3. The building block of claim 2, wherein:

each flange includes a disc-shaped space; and

the magnetic material disposed within the disc-shaped space within each flange.

4. The building block of claim 3, wherein the flanges are flexibly attached to each of the six edges to allow magnetic attachment to a magnetic material building block.

5. The building block of claim 1, further including a magnetic material disposed within each of the four vertices.

6. The building block of claim 5, wherein:

each vertex includes a tetrahedron-shaped space; and

the magnetic material disposed within the tetrahedron-shaped space within each vertex.

7. The building block of claim 6, wherein a geometry of each magnetic material is arranged to allow the magnetic material to reorient itself in response to attraction or repulsion from other magnetic materials.

8. The building block of claim 1, further including a plurality of conductive lines disposed on the surface of the building block.

9. The building block of claim 1, further including a plurality of magnetic strips disposed on the surface of the building block, wherein the plurality of magnetic strips are magnetically encoded with information.

10. The building block of claim 1, wherein:

the tetrahedron includes four sides; and

the four sides are formed from a colored and semi-transparent material to allow a viewer to generate various color combinations by reorienting the building block.

11. A method of forming the building block in claim 1, the method including:

coupling a first disc to a second disc along a first common chord to form a first flange;

coupling a third disc to the first disc along a second common chord to form a second flange;

coupling the third disc to the second disc along a third common chord to form a third flange;

coupling a fourth disc to the first disc along a fourth common chord to form a fourth flange;

coupling the fourth disc to the second disc along a fifth common chord to form a fifth flange;

coupling the fourth disc to the third disc along a sixth common chord to form a sixth flange and a tetrahedral inner volume, the tetrahedral inner volume including six edges and four vertices;

wherein the first, second, third, fourth, fifth, and sixth common chords form the six tetrahedral inner volume edges.

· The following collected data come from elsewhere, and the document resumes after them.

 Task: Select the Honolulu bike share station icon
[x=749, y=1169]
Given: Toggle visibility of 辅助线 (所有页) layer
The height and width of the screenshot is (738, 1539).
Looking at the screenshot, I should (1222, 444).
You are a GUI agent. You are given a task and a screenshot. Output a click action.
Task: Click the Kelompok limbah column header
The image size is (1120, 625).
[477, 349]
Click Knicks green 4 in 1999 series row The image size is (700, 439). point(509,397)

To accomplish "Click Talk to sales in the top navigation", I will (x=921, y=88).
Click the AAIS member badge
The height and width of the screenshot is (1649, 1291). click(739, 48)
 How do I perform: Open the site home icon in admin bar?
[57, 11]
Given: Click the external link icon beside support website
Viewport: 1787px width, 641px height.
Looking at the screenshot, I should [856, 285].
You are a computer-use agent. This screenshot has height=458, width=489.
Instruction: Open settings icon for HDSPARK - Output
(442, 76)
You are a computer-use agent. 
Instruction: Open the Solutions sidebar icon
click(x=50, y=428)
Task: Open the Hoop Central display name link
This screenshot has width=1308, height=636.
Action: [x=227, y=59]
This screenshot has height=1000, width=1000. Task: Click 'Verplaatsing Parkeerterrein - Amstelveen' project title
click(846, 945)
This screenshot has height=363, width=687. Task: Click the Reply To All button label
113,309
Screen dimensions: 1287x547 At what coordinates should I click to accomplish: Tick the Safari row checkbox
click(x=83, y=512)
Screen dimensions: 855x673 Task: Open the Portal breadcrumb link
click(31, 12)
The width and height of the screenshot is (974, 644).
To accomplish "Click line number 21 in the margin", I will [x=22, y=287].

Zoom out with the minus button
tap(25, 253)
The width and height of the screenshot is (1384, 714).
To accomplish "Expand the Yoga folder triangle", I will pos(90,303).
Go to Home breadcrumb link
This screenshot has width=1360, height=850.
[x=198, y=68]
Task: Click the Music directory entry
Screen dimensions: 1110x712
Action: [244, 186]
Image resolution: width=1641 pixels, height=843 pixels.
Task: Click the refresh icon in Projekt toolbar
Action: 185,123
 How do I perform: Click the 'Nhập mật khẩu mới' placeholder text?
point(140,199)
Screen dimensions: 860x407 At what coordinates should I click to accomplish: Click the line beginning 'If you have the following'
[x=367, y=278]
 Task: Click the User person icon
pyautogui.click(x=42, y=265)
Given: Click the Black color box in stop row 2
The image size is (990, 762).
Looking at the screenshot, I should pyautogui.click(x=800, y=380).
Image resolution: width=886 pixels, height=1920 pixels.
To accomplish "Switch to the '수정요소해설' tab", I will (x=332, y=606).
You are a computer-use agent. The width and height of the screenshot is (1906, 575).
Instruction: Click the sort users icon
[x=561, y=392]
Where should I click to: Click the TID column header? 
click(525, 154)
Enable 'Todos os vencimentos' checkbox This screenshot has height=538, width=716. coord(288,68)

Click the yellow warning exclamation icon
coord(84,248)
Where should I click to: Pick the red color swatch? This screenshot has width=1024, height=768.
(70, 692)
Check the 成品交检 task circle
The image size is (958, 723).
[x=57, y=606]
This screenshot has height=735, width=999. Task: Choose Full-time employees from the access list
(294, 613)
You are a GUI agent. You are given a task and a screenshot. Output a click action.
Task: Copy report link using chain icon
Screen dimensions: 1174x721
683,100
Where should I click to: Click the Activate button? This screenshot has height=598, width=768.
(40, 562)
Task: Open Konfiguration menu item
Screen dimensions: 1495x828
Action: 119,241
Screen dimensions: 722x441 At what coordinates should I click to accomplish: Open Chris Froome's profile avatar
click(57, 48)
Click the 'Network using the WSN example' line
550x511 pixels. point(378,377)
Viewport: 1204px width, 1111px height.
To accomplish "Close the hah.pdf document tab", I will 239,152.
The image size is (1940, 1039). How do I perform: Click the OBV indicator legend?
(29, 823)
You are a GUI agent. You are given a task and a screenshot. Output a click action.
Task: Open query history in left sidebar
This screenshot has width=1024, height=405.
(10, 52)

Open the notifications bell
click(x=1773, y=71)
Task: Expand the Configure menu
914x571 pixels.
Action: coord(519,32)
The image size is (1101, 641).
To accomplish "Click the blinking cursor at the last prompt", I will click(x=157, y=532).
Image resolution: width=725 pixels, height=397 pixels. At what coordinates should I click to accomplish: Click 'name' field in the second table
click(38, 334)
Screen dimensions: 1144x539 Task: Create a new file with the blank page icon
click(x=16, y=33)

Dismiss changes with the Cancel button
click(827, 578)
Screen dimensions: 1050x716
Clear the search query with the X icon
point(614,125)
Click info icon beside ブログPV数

12. The method of claim 11, further including disposing a magnetic material within each flange.

13. The method of claim 12, wherein disposing a magnetic material within each flange includes disposing a magnetic material within a disc-shaped space within each flange.

14. The method of claim 13, wherein forming the first, second, third, fourth, fifth, and sixth flanges includes forming flexible flanges to allow magnetic attachment to a magnetic material building block.

15. The method of claim 11, further including disposing a magnetic material within each of the four vertices.

16. The method of claim 15, wherein disposing a magnetic material within each of the four vertices includes disposing a magnetic material within a tetrahedron-shaped space within each vertex.

17. The method of claim 16, wherein a geometry of each magnetic material is arranged to allow the magnetic material to reorient itself in response to attraction or repulsion from other magnetic materials.

18. The method of claim 11, further including disposing a plurality of conductive lines on the surface of the building block.

19. The method of claim 11, further including disposing a plurality of magnetic strips on the surface of the building block, wherein the plurality of magnetic strips are magnetically encoded with information.

20. The method of claim 11, wherein the first, second, third, and fourth disc are formed from a colored and semi-transparent material to allow a viewer to generate various color combinations by reorienting the building block.